The present looks bright too, because Mr Saxby expects the billionth embedded ARM processor to be shipped in the second half of this year. Of ARM's 56 licensees, only 23 are shipping products "in significant volume", he says, but "there are a lot of new products coming", all with the prospect of royalty payments to ARM. Mr Saxby enjoys earning from both ends of his deals, the fees for the design and development of a microprocessor and the royalties on the end-products that include these designs. But he admits that growing the first revenue stream from design and design tools and development is the bedrock of ARM's successful business model. "Trying to forecast when [specific] products will take off is stupid," he says. "What we can do is work on leading designs and control the licensing phase and control the design phase. Royalties will come when they are ready to come. Let's look at them as the icing on the cake."

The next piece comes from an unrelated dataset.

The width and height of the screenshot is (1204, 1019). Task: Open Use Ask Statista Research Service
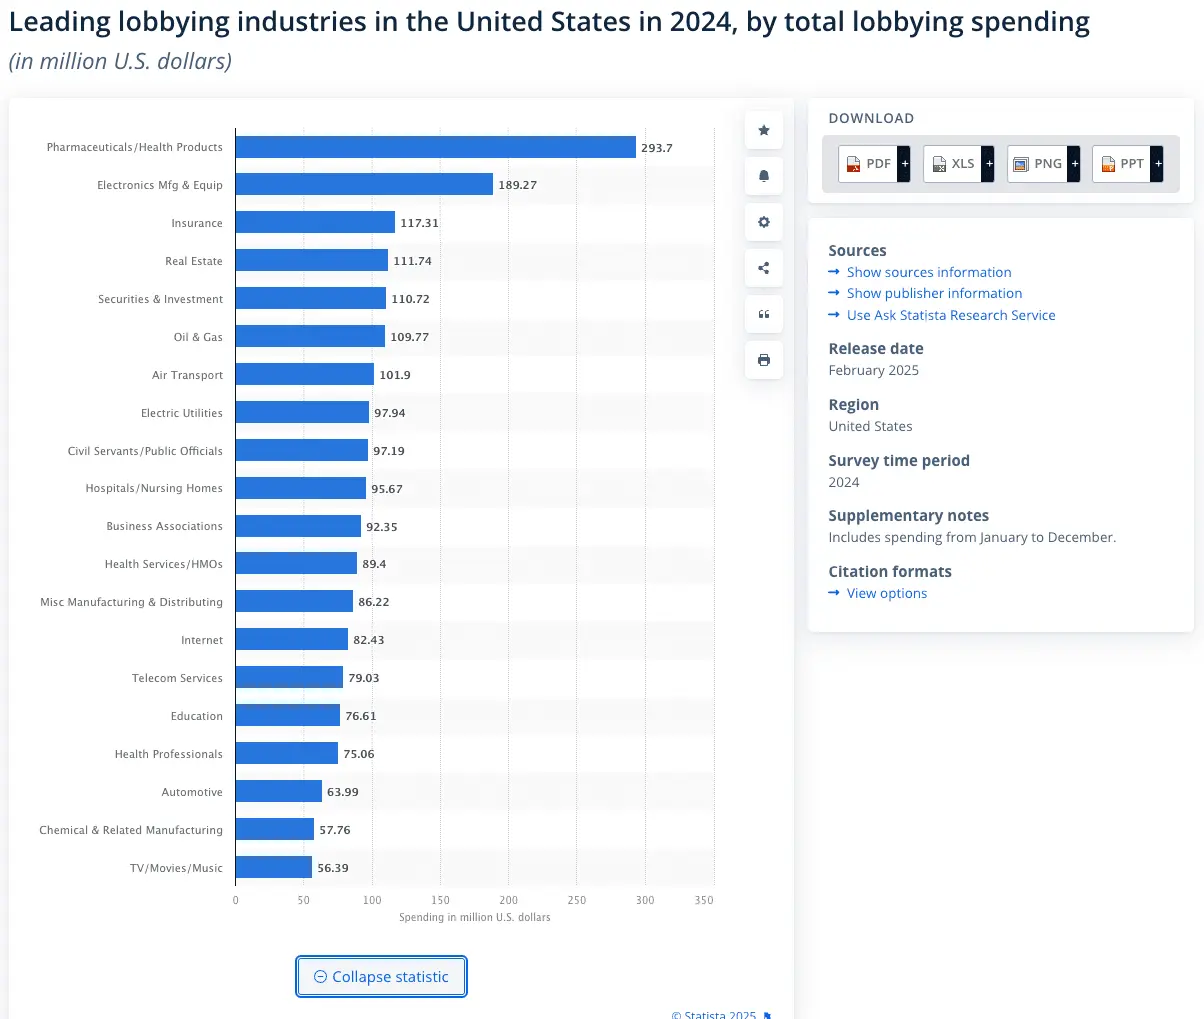tap(950, 315)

As other tech companies have seen their share prices tumble, ARM's has held up extremely well, perhaps too well. Although its share price is trading below its highs of last year, the shares are on a forward price/earnings multiple in the mid-nineties, which is much higher than its closest competitors. A big fan of ARM, analyst Howard Brooks, has a "sell" on the shares. "I like the company," he says. "I love the business model, but the company is overvalued right now." ARM has a "smoother earnings" path than a classic chip manufacturer, but how can a 90-times-earnings multiple be supported when the company plans to grow at around 40 per cent this year? Bruce Huber, managing director at Broadview International in London, predicts the company must make a major acquisition to keep pace with its stock market rating. The risk of large acquisitions is a potential "watering-down" of the predictable business model. Plus, integrating other companies takes time and costs money.

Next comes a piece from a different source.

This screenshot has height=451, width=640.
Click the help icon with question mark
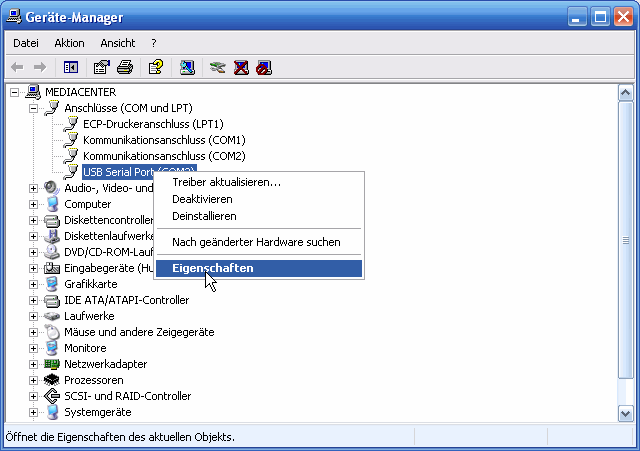[x=155, y=67]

Mr Saxby says ARM typically does one acquisition per quarter. The CEOsays the lack of hierarchy at ARM helps its employees come up with good ideas. He talks about the convergence of microelectronics and biotechnology, an area he thinks is rich for growth. From more intelligent heart pace-makers to smarter hearing aids, he believes in biotechnology. "This isn't going to have a big impact on short-term revenues, but if you look at DNA mathematically and start to compare it with computers, you can see lots of parallels," he says. "You can predict that as computer power improves, many things could be potentially possible."

This kind of forward thinking won ARM the design and development business behind Nintendo's newest portable games player, the GameBoy Advance. Design work started about five years ago, during which ARM earned substantial fees. Mr Saxby regrets, as he crashes his simulated car while playing with the new GameBoy in his office, that his teenage son is much better at these games than he is. But certainly playing this game has been worth the wait. Nintendo is already shipping 100,000 units a day of the new player in Japan alone, putting it among the world's fastest-selling consumer electronic products, and adding a little more royalty revenue icing to ARM's cake.